■ O que fazer ■
1 – No texto sobre Hegel, por que a dúvida deveria ser o primeiro passo de quem buscava a verdade? Explique em até três frases.
2 – Reproduza sem mudar nada o trecho do texto sobre Hegel que começa nas palavras "Aos que estavam" e termina depois de "prometedor mundo moderno.".

■ Texto fornecido ■
▬▬▬▬▬▬▬▬▬▬

Aos que estavam interessados na busca da verdade, o mestre Hegel sugeria que duvidassem. Esse deveria ser obrigatoriamente o primeiro ato, o ato fundacional por assim dizer de todos aqueles que pretendessem desvelar a sempre misteriosa realidade para enfim se deparar, para além da enganosa aparência das coisas, com as complexas camadas do real. Mas isso é o que aconselhava o velho Hegel lá pelos tempos que lhe tocou existir, os idos da revolução francesa e da era napoleônica (já me referi a ela aqui não faz muito, você se recorda), o alvorecer do tão prometedor mundo moderno.
Que duvidássemos!
Mas o que nos pedem agora os meios de comunicação, também eles mais que modernos? O que sem ruborizar nos sugere a free press do mundo livre, parido daquela era afinal não tão distante assim? Que de olhos fechados acreditemos. E de joelhos rendamos homenagem ao totem inatacável, ela própria, representação, cerne e alma daquela revolução que para o filósofo de Stuttgart era a tentativa de instaurar o reino “da liberdade absoluta” (die absolute Freiheit). Pobre Hegel. A razão substituída pela mais rasa das crenças numa salada de informações impudentes (as mais recentes manchetes anunciam violações de crianças e idosas às quais se somam a utilização de armas químicas – como as de Saddam Hussein, lembram?). E como os fiéis na missa de domingo, lhes concedamos a graça da nossa benevolente crendice. Cada mensagem emitida desde o santo altar tem o sagrado poder das verdades absolutas. E assim seguimos.

▬▬▬▬▬▬▬▬▬▬

■ Conteúdo dos dados ■
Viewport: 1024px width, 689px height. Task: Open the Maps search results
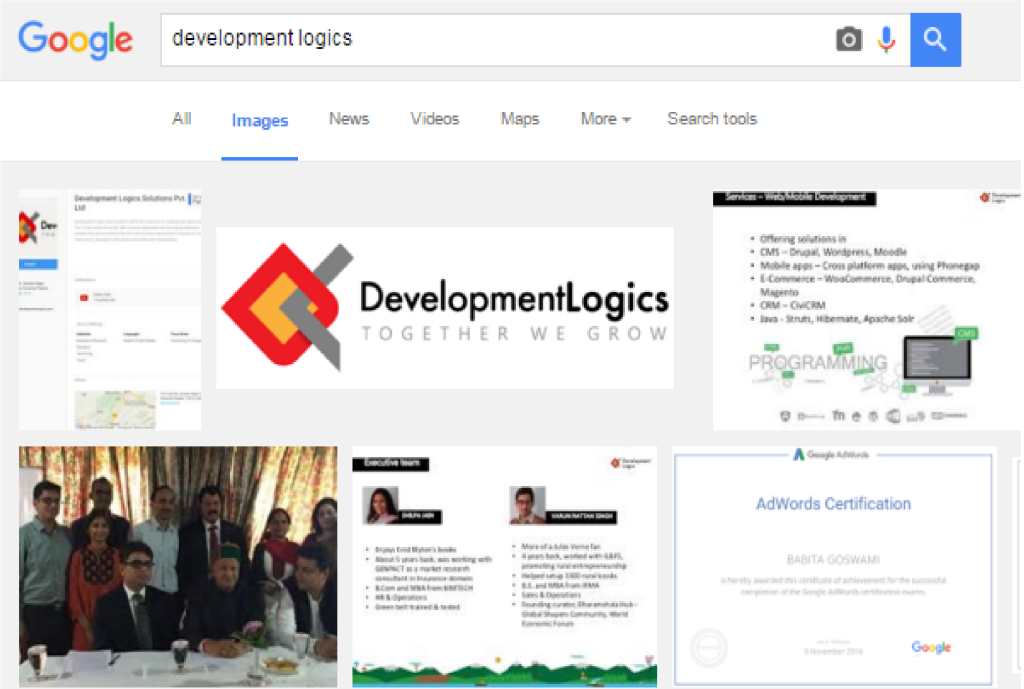519,118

▬▬▬▬▬▬▬▬▬▬

■ Respostas por tarefa ■
1 – Para quem queria desvelar a realidade, sempre misteriosa, duvidar era o ato fundacional. É a dúvida que permite ir além da enganosa aparência das coisas. Assim se chega às complexas camadas do real.

2 –
Aos que estavam interessados na busca da verdade, o mestre Hegel sugeria que duvidassem. Esse deveria ser obrigatoriamente o primeiro ato, o ato fundacional por assim dizer de todos aqueles que pretendessem desvelar a sempre misteriosa realidade para enfim se deparar, para além da enganosa aparência das coisas, com as complexas camadas do real. Mas isso é o que aconselhava o velho Hegel lá pelos tempos que lhe tocou existir, os idos da revolução francesa e da era napoleônica (já me referi a ela aqui não faz muito, você se recorda), o alvorecer do tão prometedor mundo moderno.